全国農業協同組合連合会(JA全農)と全国複合肥料工業会、日本肥料アンモニア協会は昨日(1月21日)「世界的に問題となっている海洋プラスチックごみによる汚染抑止に向け、2030年までにプラ製のカプセルで覆った肥料の使用ゼロを目指す方針を公表した」とのこと。
報道各社は、ほぼ同じ論調で「プラ製肥料、30年ゼロへ」などと発表した。
例えば、時事通信は↓
「プラ製肥料」、30年ゼロへ=JA全農など、海洋汚染対策で方針
時事通信 / 2022年1月21日 20時40分↓
https://news.infoseek.co.jp/topics/220121jijiX446/
「環境団体は昨年の調査で、5ミリ以下のマイクロプラスチックの海洋への流出量は年間約157トンと推計。このうち15%が肥料用カプセルとし、削減が喫緊の課題」。
というように、2030年までには肥料カプセルがすっかりなくなるかのような報道で、私もすっかりうれしくなった。この157%とか15%というのは環境ベンチャーのピリカが以前出していた数字だ↓
https://plastic.research.pirika.org
しかし、各社同じような報道をしているので、ネタ元を調べたところ、全農のサイトにアップされていた。
それを読むと、ゼロにするとも廃止するとも書かれていない。
それどころか、「2030年にはプラスチックを使用した被覆肥料に頼らない農業に」ということで、「被膜殻の流出防止対策」とか「被膜の薄膜化」などという文言まででている。
これで本当にゼロになるのか、と不安になった。流出防止策を講じても、田んぼには残る。それをどうするつもりか?また、コーティング剤が薄くなれば、酸化による劣化が進みやすくなるし、海岸などでは目立たなくはなる。

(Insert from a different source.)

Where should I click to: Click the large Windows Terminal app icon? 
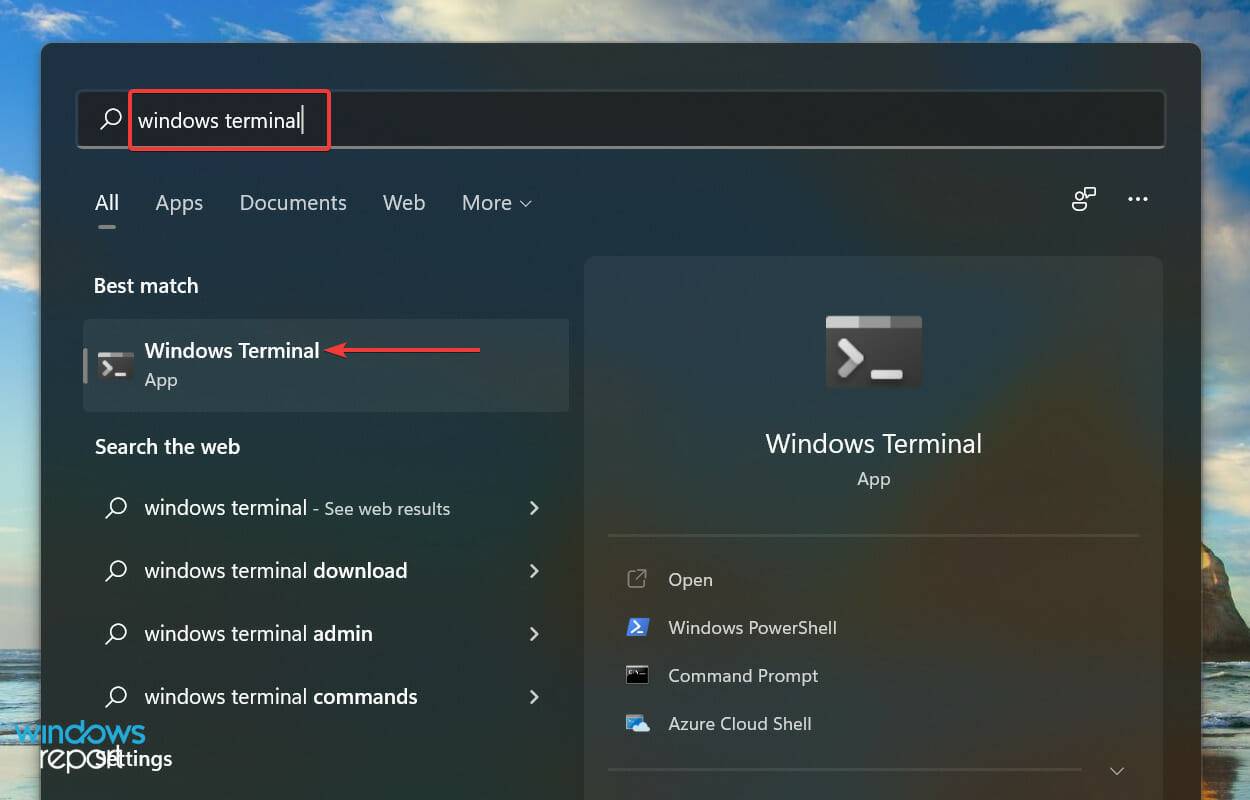tap(873, 351)
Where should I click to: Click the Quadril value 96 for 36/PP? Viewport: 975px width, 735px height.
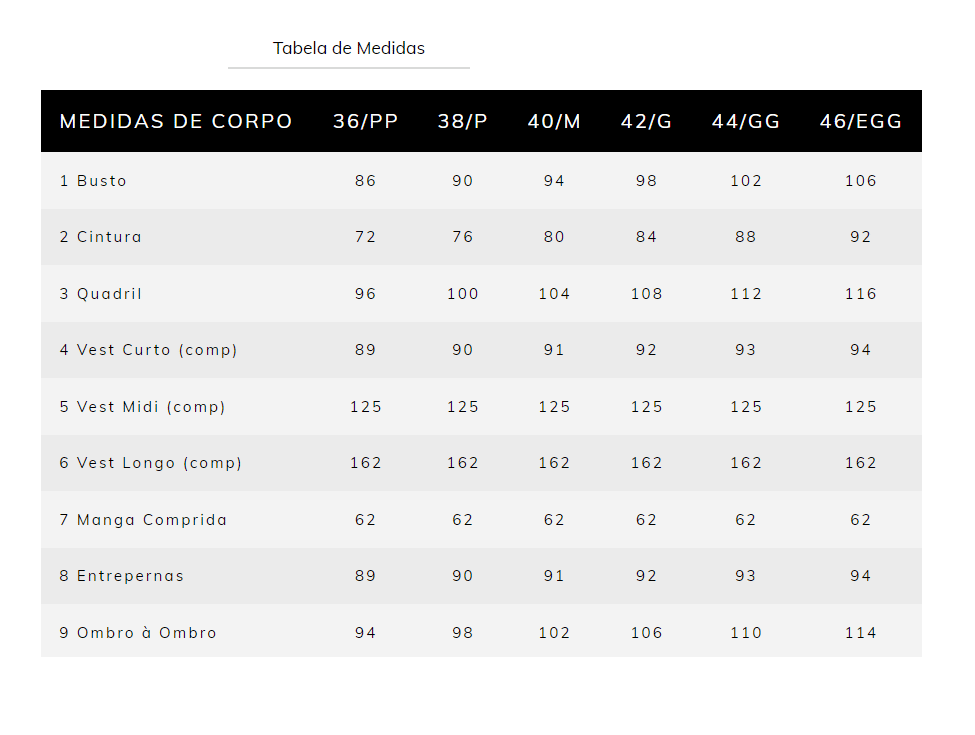[x=365, y=294]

しかし、マイクロプラスチック問題の本質的な解決にはならない。
その点で、ヘタをすると洗顔剤のマイクロビーズの二の舞になるのではないか。
マイクロビーズは、「スクラブ剤として使用されている洗い流しタイプの化粧品」の店頭販売はなくなったが、スクラブ剤以外の目的で使われているものや、洗い流しタイプではない化粧品や日用品にはまだフツーに使われ、売られ続けている。
それにも関わらず、あたかもマイクロビーズが、化粧品や日用品には一切入れられていないと、一般の人に誤解させるように周知され、幕引きされた。